Introduced an exponential backoff mechanism with a configurable base, max delay, and jitter factor to handle retries for target failures. This improves resilience by reducing the load during repeated failures and avoids synchronized retry storms. Additionally, stale target cleanup logic has been implemented to prevent unnecessary state retention.
Replaced all inline error messages with the standardized `api_error` helper for consistent error response formatting. This improves clarity, maintainability, and ensures uniform error structures across the application. Updated logging for collector failures to include error class and switched to warning level for target unreachable scenarios.
Introduced `_failure_state` to track consecutive failures per target and `_failure_log_interval_seconds` to control logging frequency. Added logs for recovery when a target recovers and throttled error logs to reduce noise for recurring errors.

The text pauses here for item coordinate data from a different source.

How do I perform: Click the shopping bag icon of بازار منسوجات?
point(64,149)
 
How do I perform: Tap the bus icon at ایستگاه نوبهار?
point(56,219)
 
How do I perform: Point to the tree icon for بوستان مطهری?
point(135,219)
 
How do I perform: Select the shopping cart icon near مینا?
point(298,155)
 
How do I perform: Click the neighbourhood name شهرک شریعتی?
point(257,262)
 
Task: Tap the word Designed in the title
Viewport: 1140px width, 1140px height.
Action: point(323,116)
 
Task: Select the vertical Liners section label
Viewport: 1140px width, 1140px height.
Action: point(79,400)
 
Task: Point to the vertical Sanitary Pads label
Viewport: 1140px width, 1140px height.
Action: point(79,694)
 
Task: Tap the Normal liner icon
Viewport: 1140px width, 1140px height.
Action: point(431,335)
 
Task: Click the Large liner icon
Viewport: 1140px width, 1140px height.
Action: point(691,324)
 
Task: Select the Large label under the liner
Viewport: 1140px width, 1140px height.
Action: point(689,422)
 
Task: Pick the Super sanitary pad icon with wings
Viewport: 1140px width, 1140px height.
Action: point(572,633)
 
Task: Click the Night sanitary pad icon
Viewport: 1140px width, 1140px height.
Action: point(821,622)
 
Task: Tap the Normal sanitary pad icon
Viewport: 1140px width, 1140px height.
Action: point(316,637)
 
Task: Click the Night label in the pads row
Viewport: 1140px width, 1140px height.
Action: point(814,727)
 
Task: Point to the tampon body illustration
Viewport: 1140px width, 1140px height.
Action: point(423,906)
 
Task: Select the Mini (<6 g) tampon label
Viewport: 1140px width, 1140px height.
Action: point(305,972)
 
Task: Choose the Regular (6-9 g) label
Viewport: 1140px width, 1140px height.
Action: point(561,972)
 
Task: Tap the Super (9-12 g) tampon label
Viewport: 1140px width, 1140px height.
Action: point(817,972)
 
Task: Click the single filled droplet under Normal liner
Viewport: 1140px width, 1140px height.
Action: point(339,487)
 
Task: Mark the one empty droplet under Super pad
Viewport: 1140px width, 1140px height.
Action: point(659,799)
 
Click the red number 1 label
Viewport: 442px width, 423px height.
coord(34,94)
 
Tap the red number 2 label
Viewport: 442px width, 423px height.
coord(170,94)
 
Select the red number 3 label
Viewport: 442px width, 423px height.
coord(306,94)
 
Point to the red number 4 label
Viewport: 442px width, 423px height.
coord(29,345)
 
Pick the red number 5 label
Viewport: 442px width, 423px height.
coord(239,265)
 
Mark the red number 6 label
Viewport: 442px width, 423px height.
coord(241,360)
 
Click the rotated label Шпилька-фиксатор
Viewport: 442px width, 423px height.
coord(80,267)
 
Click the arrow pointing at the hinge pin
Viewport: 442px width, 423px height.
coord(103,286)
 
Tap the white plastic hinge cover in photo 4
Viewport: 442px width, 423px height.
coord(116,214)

Introduced logic to check the existence of `pg_stat_checkpointer` and fetch corresponding statistics when available. This ensures compatibility with newer PostgreSQL versions while maintaining backward support using `pg_stat_bgwriter`.
This commit introduces a `use_pg_stat_statements` flag for targets, allowing users to enable or disable the use of `pg_stat_statements` for query insights. It includes database schema changes, backend logic, and UI updates to manage this setting in both creation and editing workflows.
This commit introduces alert management capabilities, including creating, updating, listing, and removing custom SQL-based alerts in the backend. It adds the necessary database migrations, API endpoints, and frontend pages to manage alerts, enabling users to define thresholds and monitor system health effectively.